Saddle of lamb with au jus reduction, purple artichokes and chickpea bread sticks is paired with a Chateau Cheval Blanc 1967

“I like Hong Kong so much I arranged a small typhoon to keep me here,” quipped Michael Fridjhon, shortly before the Hong Kong Observatory promoted Typhoon Hagupit from a Three to an Eight signal, this year’s fourth.

Fortunately there was just about time for lunch before my media colleagues and I beat a damp retreat for home. This took the form of a sneak preview of what must be considered Hong Kong’s food and wine event of the year, Dramatic Wine and Dine ‘08 at the InterContinental Hong Kong.

The three day event, taking place from Friday, November 21, to Sunday, November 23, which offers gourmets and oenophiles the opportunity to sample some truly extraordinary food and wine pairings, was Fridjhon’s idea.
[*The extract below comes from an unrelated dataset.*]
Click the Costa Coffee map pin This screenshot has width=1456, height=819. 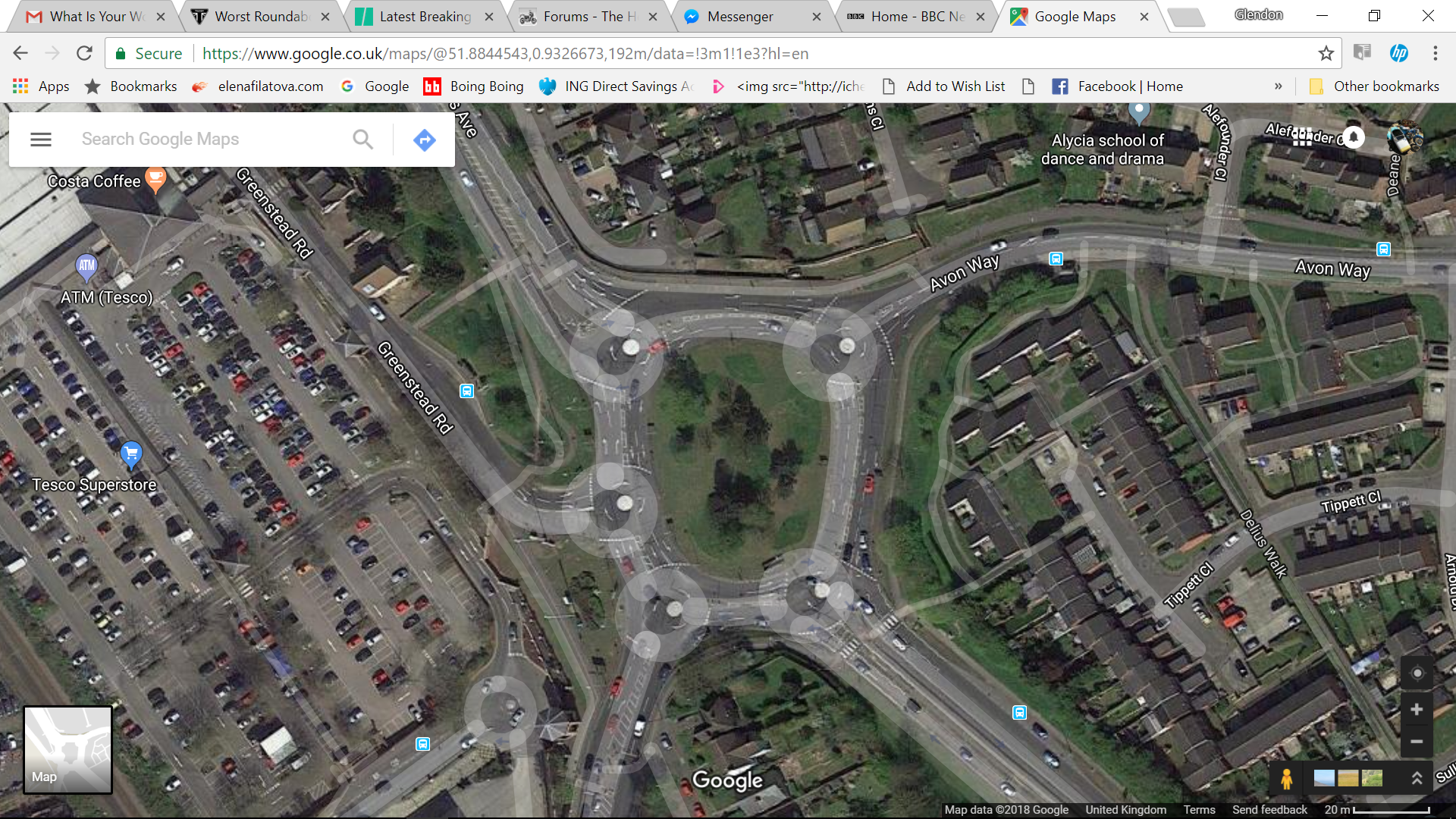click(155, 179)
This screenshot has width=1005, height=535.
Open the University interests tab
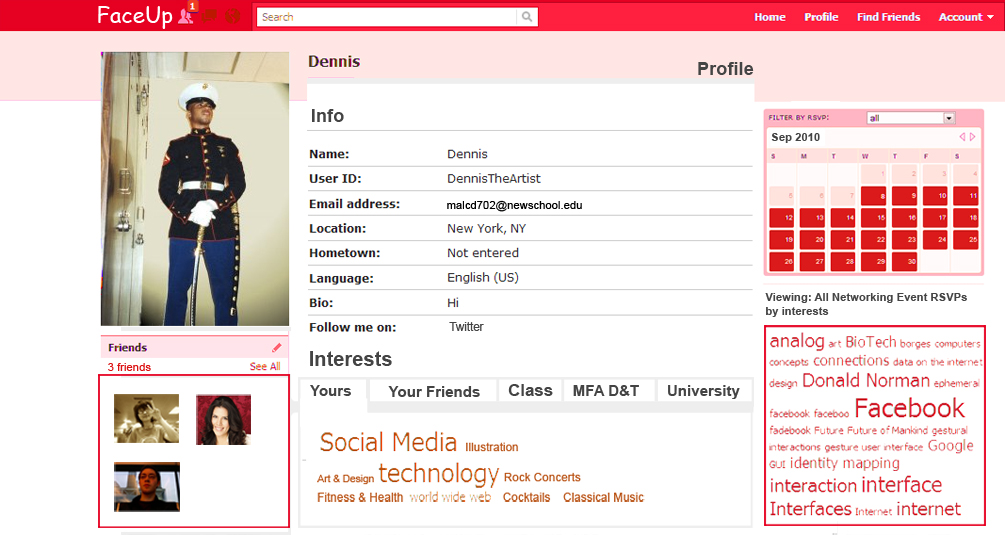[x=703, y=391]
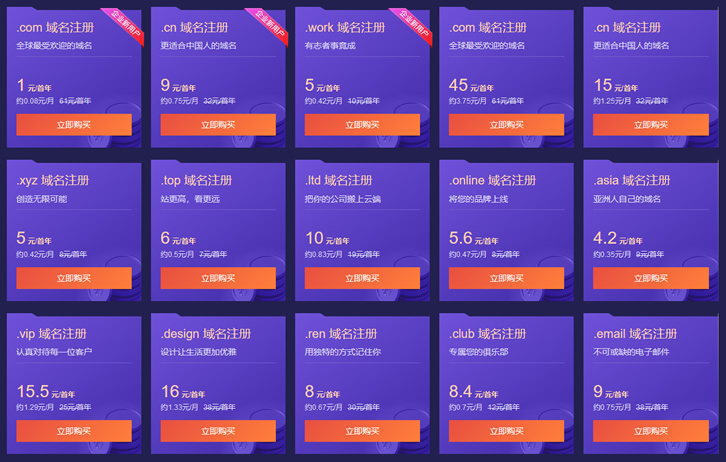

One of South Africa’s leading wine writers – he is the author, among other works, of the Penguin Book of South African Wines and a contributor to the most authoritative reference books on the subject – Fridjhon is also an accomplished wine event organiser.

Since 1997 he has hosted an annual food and wine pairing weekend in Johannesburg called The Michael Fridjhon Wine Experience, currently in partnership with the Hyatt Regency Hotel there, attended by speakers from the leading French and Australian wine producers.

In 2005 he visited Hong Kong, and stayed at the InterContinental, where he was struck by the quality and variety of the restaurants and food styles. Something similar, he thought, might well work here.

“It seemed to me an opportunity to advance the idea of the Wine Experiences, which I had been hosting for several years previously, and to move the whole concept up a notch with an event that could provide indisputably the greatest wines of the world with an array of food styles – an event sympathetic to a much broader interpretation of what wine and food pairing is all about,” said Fridjhon.

The South African weekends have become highlights of the country’s special events calendar, partly because of the quality of the wines, but also because of the calibre of the speakers.

“My original thinking behind the concept of the Wine Experience was that people do not always have the opportunity of tasting the benchmark examples of the very best wines or wine styles. Perhaps they get a single bottle, but not the opportunity to compare that bottle with other vintages, or with the wines of comparable producers, never really getting a real perspective on what that wine is about and why the best is indeed the best,” Fridjhon observed.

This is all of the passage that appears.